● **TASK STATEMENT**:
The listing below should be printed again word for word, without any images.

- Opening Delimiter -

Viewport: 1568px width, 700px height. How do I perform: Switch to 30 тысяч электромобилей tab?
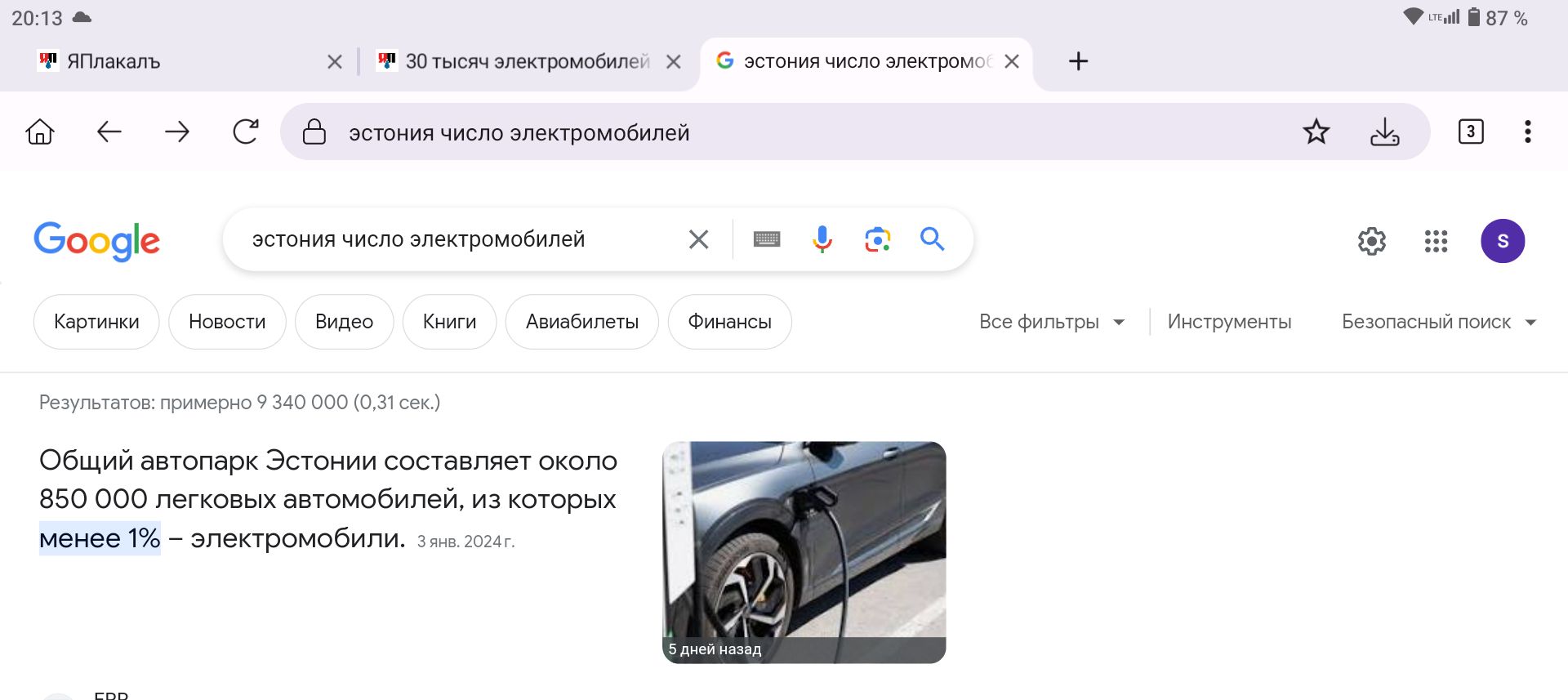click(514, 61)
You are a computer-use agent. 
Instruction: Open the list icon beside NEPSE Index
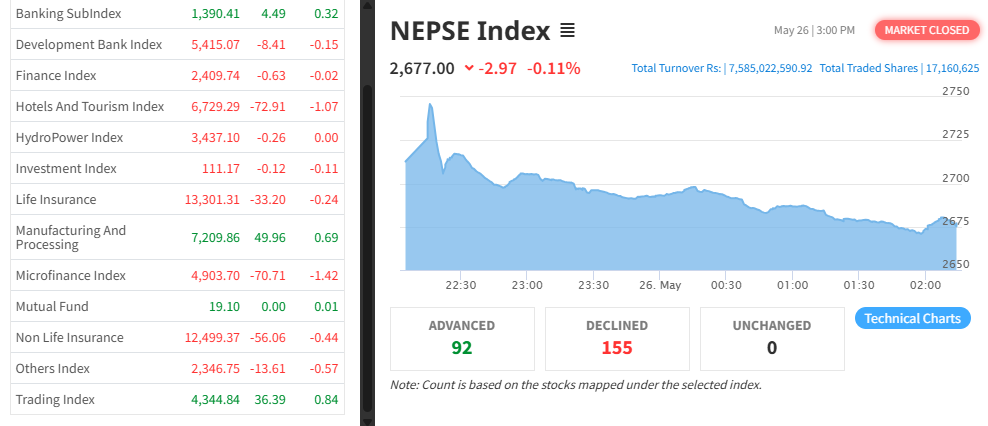pyautogui.click(x=567, y=31)
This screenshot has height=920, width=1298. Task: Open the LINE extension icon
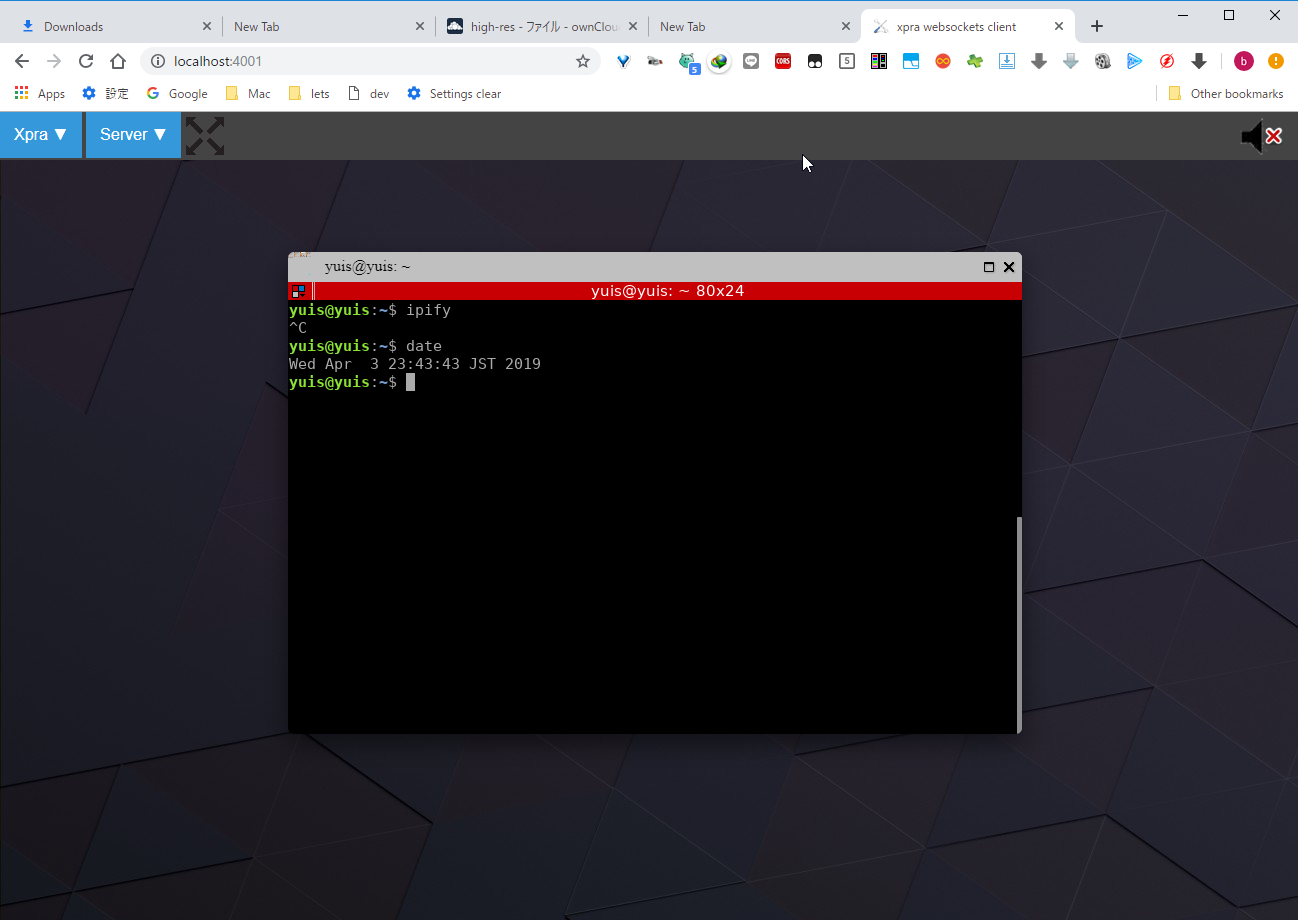(x=751, y=62)
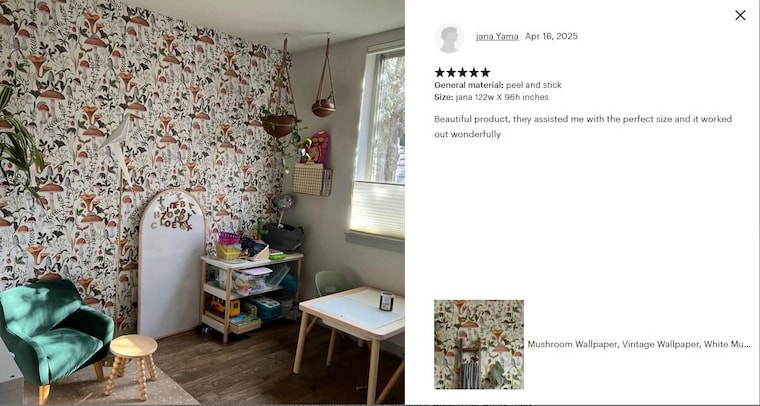The height and width of the screenshot is (406, 760).
Task: Click the hanging copper planter in the photo
Action: coord(280,124)
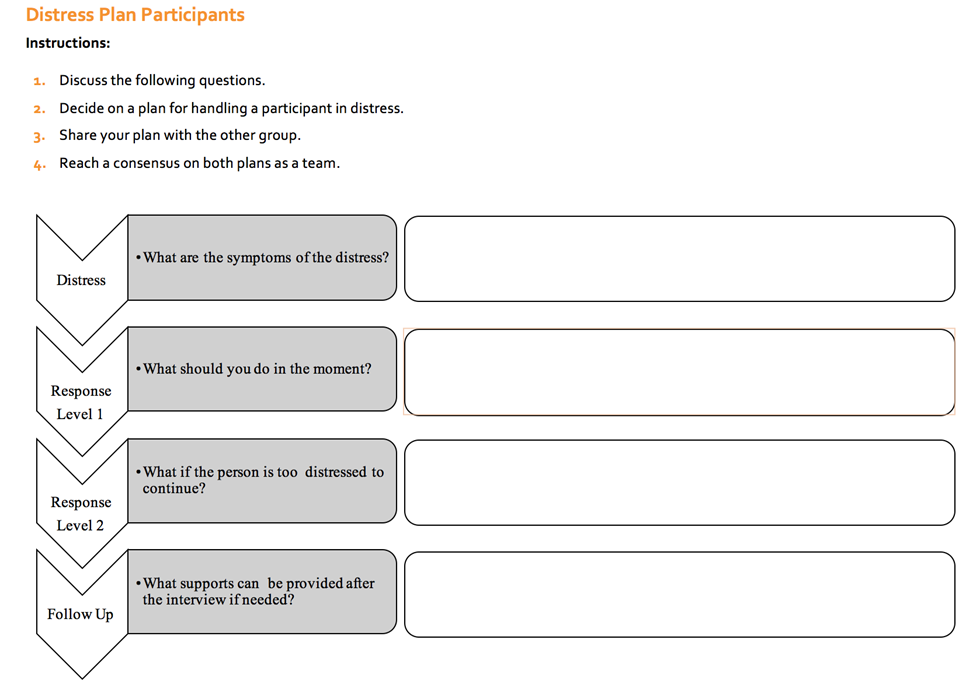The image size is (966, 689).
Task: Select the 'What are the symptoms' gray box
Action: 262,258
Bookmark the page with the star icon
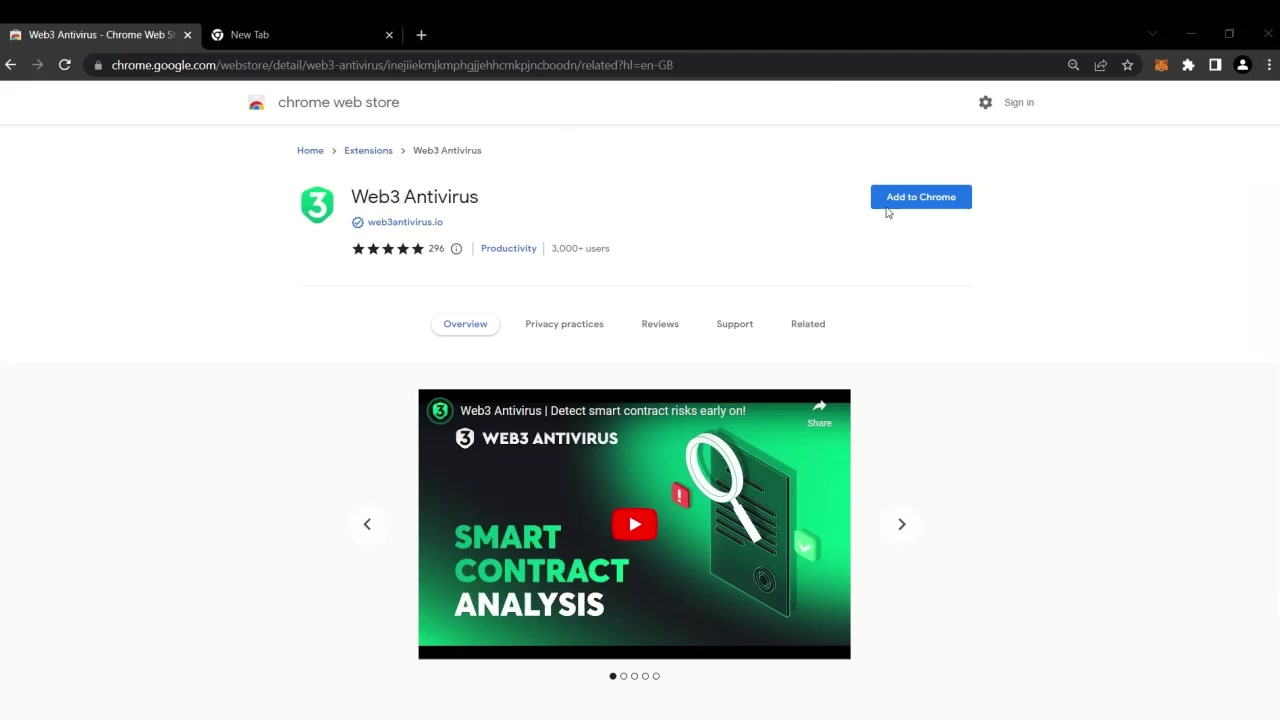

- Closing Delimiter -

● **YOUR RESPONSE**:
Viewport: 1568px width, 700px height. How do I perform: Switch to 30 тысяч электромобилей tab?
click(514, 61)
You are a computer-use agent. 
Instruction: Open the list icon beside NEPSE Index
pyautogui.click(x=567, y=31)
This screenshot has height=920, width=1298. Task: Open the LINE extension icon
(x=751, y=62)
The height and width of the screenshot is (406, 760).
Task: Click the hanging copper planter in the photo
Action: coord(280,124)
The image size is (966, 689).
Task: Select the 'What are the symptoms' gray box
Action: 262,258
Bookmark the page with the star icon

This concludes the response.